Data sources used by advertisers for look-alike modeling:

Data sources used by ad agencies for look-alike modeling:

Step 2: Define the Attributes and Behaviours of Your Most Valuable Customers
Once the data is collected, the next step is to define exactly what makes a "best customer." This definition becomes the look-alike model itself — specifying the attributes, interests, and behaviours that characterize the audience worth replicating.
The strictness of the model directly affects the results:
- A tighter model (more attributes defined) produces a smaller audience but one that more closely mirrors the original high-value customers, improving the likelihood of strong campaign performance.
- A looser model (fewer attributes defined) casts a wider net, trading precision for reach — better suited to awareness objectives than conversion-focused ones.
The diagram below illustrates the difference between a tightly defined and a loosely defined look-alike model, using the e-commerce example:
look a like mixed tightly and loosely defined look-alike models
Step 3: Apply Algorithms to Extend the Audience
With the model defined, the DMP or DSP analyzes the seed audience — the pre-defined group of best customers — and applies proprietary algorithms to the collected data to surface user profiles that match it.
In effect, the platform takes one reference card (the seed audience) and scans the full data pool to find every profile that resembles it. The output is a new, extended audience of users who have never interacted with the business but who closely resemble those who have.
What Can Look-alike Modeling Be Used For?

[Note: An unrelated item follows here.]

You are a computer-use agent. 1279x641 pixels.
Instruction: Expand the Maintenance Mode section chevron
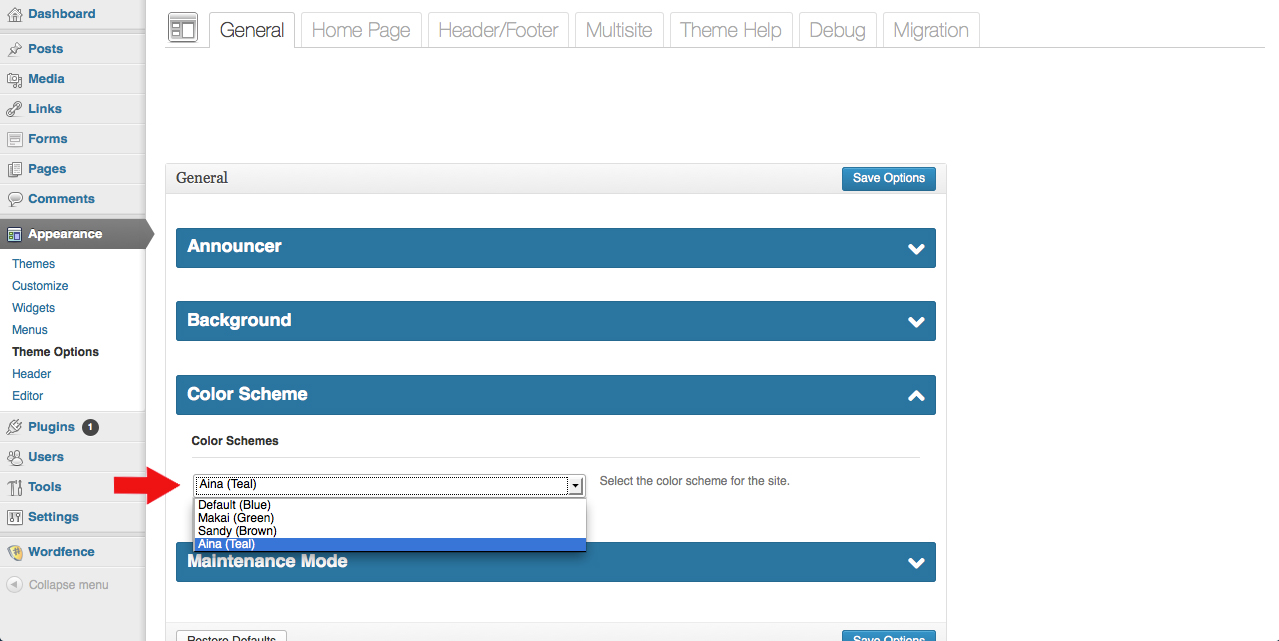tap(915, 563)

Prospecting and Extending Campaign Reach
The primary use case for look-alike modeling is prospecting — finding net-new potential customers or site visitors who haven't yet been reached. Rather than targeting only people who are already known to the business, prospecting uses the look-alike model to identify similar users earlier in the funnel.
It also helps extend the reach of existing campaigns. If a campaign is targeting audiences based on a specific set of attributes (age, gender, location, interests), look-alike modeling can surface additional users who don't neatly fit those defined segments — either because there's insufficient data to classify them in the usual way, or because they carry different attributes altogether — yet who still closely resemble the business's best customers in meaningful ways.
Key Takeaways
Look-alike modeling is a practical, data-driven method for scaling audience acquisition without abandoning targeting quality. The quality of the seed audience definition and the breadth of data available are the two biggest factors determining how useful the resulting model will be. For most use cases, starting with a tighter model and loosening it as campaign data accumulates tends to produce better outcomes than opening reach too wide from the outset.